FEAR: CEDAW supports abortion through its promotion of access to "family planning."
[from the ABA]
FACT: Actually, CEDAW does not address the matter of abortion and, according to the U.S. State Department is "abortion neutral." Many countries in which abortion is illegal--such as Ireland, Burkina Faso and Rwanda--have ratified CEDAW.
PHONY WAR #3: "Roe v Wade" as it stands today is no right to fight for.

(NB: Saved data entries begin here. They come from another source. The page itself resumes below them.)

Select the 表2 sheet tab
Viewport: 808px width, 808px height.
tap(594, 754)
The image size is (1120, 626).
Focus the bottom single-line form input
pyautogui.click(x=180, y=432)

"SAVE ROE!" What Roe? The political bandwagon supporting politicians who pledge to "save Roe," is meaningless without more. The constitutional protections Roe have been so chipped away over thirty years that in no way is the abortion choice a fundamental constitutional right in law or in fact. The legal standard is not only weak but actually encourages discriminatory, humiliating laws which reinforce stereotypes. Our Supreme Court jurisprudence on privacy in 2007 singles out women seeking abortions and permits the law to "burden" her but not "unduly". This strategic legal standard -undue burden- is one which gives less judicial scrutiny to criminal laws imposed on women seeking abortions than it gives laws regulating trucking under the Commerce Clause. In fact, over three hundred state criminal laws restricting various aspects of abortion that would have been invalid under the 1973 Roe decision are now "constitutional" under our 2007 "Roe". Yet, what politicians are out there pledging to restore full abortion decisional rights, equal funding, and elimination of restrictions on teenagers?
PHONY WAR #4 is not phony but incomplete.
The global censorship of abortion speech orchestrated by the United States, has fully saturated the U.N. and reaches inside over 170 countries. There are two restrictions, but only one has been subject to criticism, the gag rule. Under the gag rule over 400 nonprofit groups world wide will loose all U.S. health and democracy grants if they discuss abortion, even with their own funds. Women's groups in Iran are freer to discuss abortion (and their law has been liberalized) than women in Iraq where AID money to women's groups preclude them from legal or public health discussions regarding abortion law. However pernicious this gag rule is, however, its repeal would not stop the problem. We must kill the virus which foments it, the Helms amendment. The 1973 Helms Amendment to the FAA prohibits US funding of any abortion services or speech except in cases of life or rape or incest. Although such funding is allowed in those cases the U.S. has never permitted it. For example, right now we could help the women in Sudan who suffer rape and forced pregnancy as war crimes. Abortion for rape is legal in the Sudan, it is legal under Helms, but who is speaking up for this medical service to survivors? The Helms censorship has meant that all U.N. agencies now follow its strictures. For example, UNFPA alone imposes censorship on abortion speech in all its projects, ones funded by some 171 donor countries totaling over $350 million annually.
In conclusion I urge you to join me on the next steps. We can all make our way to pursue the same ends in different ways, but we cannot achieve any goal unless it becomes part of our present day conversation. No one gains rights by calling them something else or watering them down. Eleanor Roosevelt so wonderfully reminded us that the future belongs to those who believe in the beauty of their dreams. I would take that one step further. The future belongs to those who dare to dream, not follow, who dare to believe a dream can come true, and, who accept that defeat is part of victory. To act on these beliefs is to have vision, it is exercising leadership, and it is living life.